#### Extracted records ####

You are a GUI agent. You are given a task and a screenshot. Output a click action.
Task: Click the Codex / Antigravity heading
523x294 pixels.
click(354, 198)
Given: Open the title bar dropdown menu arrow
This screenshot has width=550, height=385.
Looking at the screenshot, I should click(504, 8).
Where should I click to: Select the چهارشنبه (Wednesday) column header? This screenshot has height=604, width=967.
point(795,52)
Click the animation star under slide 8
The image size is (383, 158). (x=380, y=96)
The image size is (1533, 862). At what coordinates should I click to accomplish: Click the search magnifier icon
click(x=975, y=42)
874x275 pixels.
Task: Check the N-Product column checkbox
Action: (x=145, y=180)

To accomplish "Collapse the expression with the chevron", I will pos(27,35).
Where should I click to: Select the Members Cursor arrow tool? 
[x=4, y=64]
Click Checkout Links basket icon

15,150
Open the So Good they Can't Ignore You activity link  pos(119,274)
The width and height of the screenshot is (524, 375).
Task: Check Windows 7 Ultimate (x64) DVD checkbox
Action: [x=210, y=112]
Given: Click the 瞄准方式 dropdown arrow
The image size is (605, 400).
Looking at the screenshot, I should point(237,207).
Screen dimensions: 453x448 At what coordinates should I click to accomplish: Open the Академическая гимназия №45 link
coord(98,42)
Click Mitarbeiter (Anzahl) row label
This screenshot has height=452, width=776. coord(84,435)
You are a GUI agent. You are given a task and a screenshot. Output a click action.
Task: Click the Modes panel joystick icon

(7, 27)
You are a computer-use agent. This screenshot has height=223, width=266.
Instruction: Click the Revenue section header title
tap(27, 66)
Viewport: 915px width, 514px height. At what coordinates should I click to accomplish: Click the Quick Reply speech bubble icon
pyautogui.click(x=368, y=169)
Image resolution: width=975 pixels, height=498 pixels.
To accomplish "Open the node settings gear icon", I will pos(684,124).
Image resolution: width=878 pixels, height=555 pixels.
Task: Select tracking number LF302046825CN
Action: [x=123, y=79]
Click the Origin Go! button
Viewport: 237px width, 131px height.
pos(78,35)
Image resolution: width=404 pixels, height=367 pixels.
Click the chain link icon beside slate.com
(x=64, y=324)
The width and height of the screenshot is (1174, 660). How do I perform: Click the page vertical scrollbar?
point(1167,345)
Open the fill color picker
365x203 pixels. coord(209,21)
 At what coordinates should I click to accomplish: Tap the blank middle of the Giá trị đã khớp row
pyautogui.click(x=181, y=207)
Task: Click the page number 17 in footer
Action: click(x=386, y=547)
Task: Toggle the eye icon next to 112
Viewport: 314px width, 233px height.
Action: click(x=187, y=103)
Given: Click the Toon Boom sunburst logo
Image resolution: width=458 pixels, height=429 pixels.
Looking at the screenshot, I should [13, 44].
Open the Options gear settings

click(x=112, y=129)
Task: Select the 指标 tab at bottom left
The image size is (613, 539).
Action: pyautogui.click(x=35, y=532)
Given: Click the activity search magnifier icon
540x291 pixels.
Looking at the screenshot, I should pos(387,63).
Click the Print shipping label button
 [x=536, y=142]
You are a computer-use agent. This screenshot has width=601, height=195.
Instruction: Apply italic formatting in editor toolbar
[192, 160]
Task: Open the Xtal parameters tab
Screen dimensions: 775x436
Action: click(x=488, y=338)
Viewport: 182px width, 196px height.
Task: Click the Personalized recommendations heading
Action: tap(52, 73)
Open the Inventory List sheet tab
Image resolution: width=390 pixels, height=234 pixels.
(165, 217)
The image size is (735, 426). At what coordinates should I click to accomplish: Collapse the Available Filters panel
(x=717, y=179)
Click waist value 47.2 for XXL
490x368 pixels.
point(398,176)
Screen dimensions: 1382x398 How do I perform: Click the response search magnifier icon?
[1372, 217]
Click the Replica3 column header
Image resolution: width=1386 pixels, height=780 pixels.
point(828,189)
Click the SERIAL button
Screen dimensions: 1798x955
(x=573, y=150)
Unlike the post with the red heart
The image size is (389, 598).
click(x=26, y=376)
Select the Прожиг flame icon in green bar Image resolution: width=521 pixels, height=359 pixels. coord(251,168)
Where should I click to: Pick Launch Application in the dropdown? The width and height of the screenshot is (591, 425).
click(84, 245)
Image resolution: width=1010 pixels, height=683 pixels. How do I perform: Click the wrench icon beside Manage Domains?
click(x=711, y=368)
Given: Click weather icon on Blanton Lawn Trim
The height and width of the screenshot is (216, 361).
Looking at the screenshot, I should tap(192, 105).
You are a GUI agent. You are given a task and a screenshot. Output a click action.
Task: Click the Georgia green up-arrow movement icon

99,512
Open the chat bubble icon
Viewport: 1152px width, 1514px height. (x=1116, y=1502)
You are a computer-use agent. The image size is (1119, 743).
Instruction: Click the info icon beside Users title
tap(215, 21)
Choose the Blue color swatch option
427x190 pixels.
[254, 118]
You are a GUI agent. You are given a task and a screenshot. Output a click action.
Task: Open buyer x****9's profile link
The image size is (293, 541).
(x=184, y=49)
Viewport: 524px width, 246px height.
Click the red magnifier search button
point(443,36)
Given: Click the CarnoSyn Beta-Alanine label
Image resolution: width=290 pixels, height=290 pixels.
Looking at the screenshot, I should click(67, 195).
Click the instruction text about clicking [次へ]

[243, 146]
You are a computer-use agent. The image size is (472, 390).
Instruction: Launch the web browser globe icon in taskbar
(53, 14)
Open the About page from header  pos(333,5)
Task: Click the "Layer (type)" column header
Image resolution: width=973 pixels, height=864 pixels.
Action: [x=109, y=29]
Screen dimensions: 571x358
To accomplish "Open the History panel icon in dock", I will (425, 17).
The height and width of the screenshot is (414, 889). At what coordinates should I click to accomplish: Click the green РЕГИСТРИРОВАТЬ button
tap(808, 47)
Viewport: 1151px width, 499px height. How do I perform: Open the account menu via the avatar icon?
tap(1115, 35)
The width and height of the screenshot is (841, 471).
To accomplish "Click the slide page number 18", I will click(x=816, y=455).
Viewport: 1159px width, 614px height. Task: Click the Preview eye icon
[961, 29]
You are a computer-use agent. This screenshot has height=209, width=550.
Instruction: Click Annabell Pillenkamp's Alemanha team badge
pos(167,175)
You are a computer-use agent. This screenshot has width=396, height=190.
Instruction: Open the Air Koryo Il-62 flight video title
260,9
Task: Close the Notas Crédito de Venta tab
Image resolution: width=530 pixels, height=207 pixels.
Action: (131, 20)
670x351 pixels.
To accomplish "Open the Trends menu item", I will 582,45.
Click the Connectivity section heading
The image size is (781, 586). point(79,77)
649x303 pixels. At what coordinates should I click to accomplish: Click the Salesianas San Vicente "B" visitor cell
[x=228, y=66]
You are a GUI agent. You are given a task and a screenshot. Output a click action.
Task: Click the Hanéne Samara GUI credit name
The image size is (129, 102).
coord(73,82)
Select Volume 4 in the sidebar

####

### Required work
Exactly as they stand, please print the lines from the first line of the records above down to the line that includes "Given: Open the title bar dropdown menu arrow", both of those included and no others.

### Response to this task
You are a GUI agent. You are given a task and a screenshot. Output a click action.
Task: Click the Codex / Antigravity heading
523x294 pixels.
click(354, 198)
Given: Open the title bar dropdown menu arrow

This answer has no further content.